Over on the Grande Scene, loudest band of the weekend, and indeed band of the weekend award goes to The Jesus and Mary Chain who rip through a classic set of their 21 singles. They may be miserable bastards who barely move an inch during the set, but who cares when you can hear the likes of ‘Head on’, ‘Cracking up’ and of course ‘Just like honey’ at 500 decibels. The overwhelming fuzz may be gone, but is replaced by cranking the volume up an extra few notches to 12. The boys are back.

I sadly didn’t catch Terry Poison, the Israeli all girl four piece. I really did want to see them because I suppose any Israeli all girl four piece has got to be hot, but there you go. Closing the night on the Scene de l’Industrie was Alpha, described by myself as a chilled out version of Massive Attack to give you some idea of how chilled they were – horizontal comes to mind, thought the sweet vocal of Wendy Stubbs were quite simply superb.

Over on the Grande Scene, Tool rounded things off and reportedly played a two hour set consisting of just five songs which sounds a little false to me – I’d expect no more than four songs in that time. ‘46 & 2’ stole the crowds most rapturous praise, though ‘Parabola’ seemed a little rushed.

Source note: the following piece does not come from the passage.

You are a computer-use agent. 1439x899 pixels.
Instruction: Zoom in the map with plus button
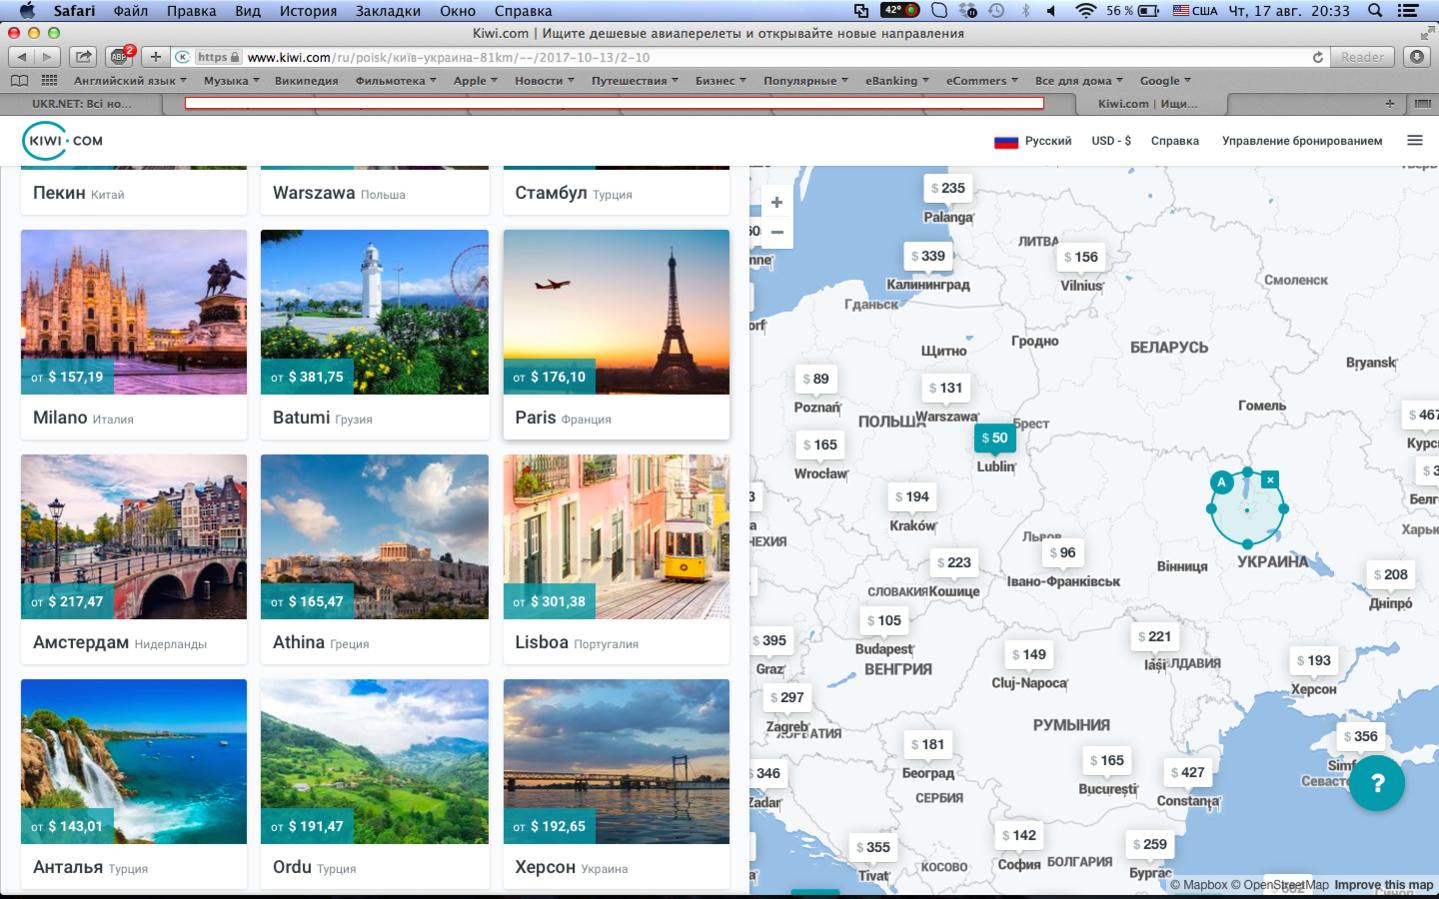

They didn’t let down when it came to light and visuals though, creating that “someone’s spiked my drink, even though I haven’t got a drink” feeling, with stunning green lasers shining thought the sky turning the Eiffel tower in the distance into a green monolith.

Day three

And so on to the final day, and with the sun beating down, despite British attempts to pretend that a festival isn’t a festival without loads of mud, you really can’t help but think it doesn’t get any better than having that 35 degree sun shining down as you sip a 5 euro pint (£3) – yep it really was that cheap for a festival.

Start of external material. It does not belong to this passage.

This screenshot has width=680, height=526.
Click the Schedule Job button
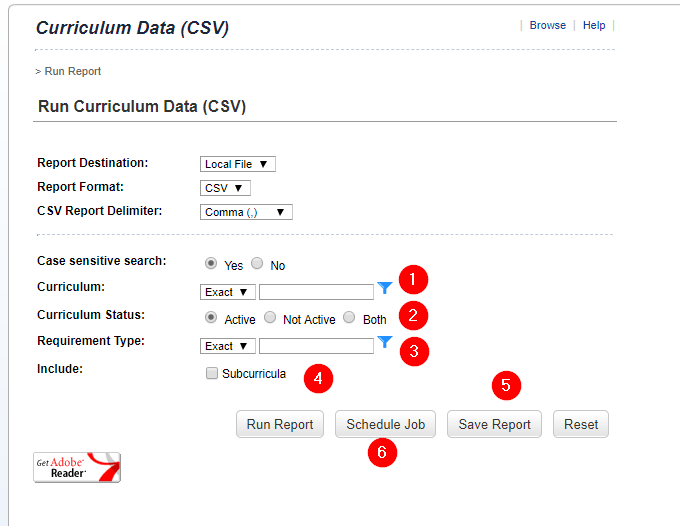[385, 424]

After nipping into the Chinese restaurant outside the grounds for a quick banquet, we come back in to find we have foolishly missed most of Bat For Lashes on the Scene de la Cascade, but even catching the last couple of songs including using the mike stand as the kick drum is enough to see how she managed to create such a stunning debut album. Housse De Racket create a racket on the Scene de l’Industrie, fusing French house sensibilities with a kind of Eurovision cheesiness and crunching guitars. Dressed in matching white slacks and assorted sun visors, their sound is strangely endearing yet totally cheesy, especially when the keyboard-guitar is brought out for the final epic eponymous number.

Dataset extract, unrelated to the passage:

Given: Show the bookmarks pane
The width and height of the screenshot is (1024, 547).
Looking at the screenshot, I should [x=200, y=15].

Other highlights of the final day see Mark Ronson try to defend Mrs Winehouse with the words “come on be fair, she’s ill”, Just Jack’s rendition of ‘Starz in their Eyes’ making the French start having epileptic fits, and Albert Hammond Jnr failing to wear a leather jacket.

On the Grande Scene Kings of Leon try to pretend they’ve really been looking forward to this gig for ages with straight faces, but still produce a decent set with ‘Fans’ and ‘On call’ hitting the mark, but no ’Black thumbnail’ – what’s going on there? And so Faithless enter the stage, and despite playing what has become a pretty standard set list, yet in the silhouette of the sunset on the horizon, sound totally amazing. Obvious classic ‘Insomnia’ ‘God is a DJ’ sound awesome, and its clear the superbly loud sound system is playing it’s part. Finishing as usual with ‘We come one’ the crowd join in with every word as the bass ripples right through to the Paris subway system.

Drawing the biggest crowd of the weekend, and closing the Grande Scene for the festival, Bjork is fashionably late on stage. The crowd is almost completely silent as they analyse every squeak and creak of the Icelandic nutter’s set, save for the odd quiet whisper discussing the artistry of the music. This is clearly music that appeals directly to the French heart, though sadly not mine, so I do one and head over to catch Enter Shikari closing things on the Scene de l’Industrie. Now my motto is “a friend of Anthony H Wilson is a friend of mine”, and none more so than these London boys. Despite the sparse crowd, they totally rock the place with ‘Labyrinth’, ‘No Sssweat’, and closing with ‘Ok, time for plan B’ and bizarrely enough ‘Closing’.

And with that it was all over, no yobbish burning of the campsite here. And even better, I’m now fluent in French, an expert on French wines, and stink of garlic.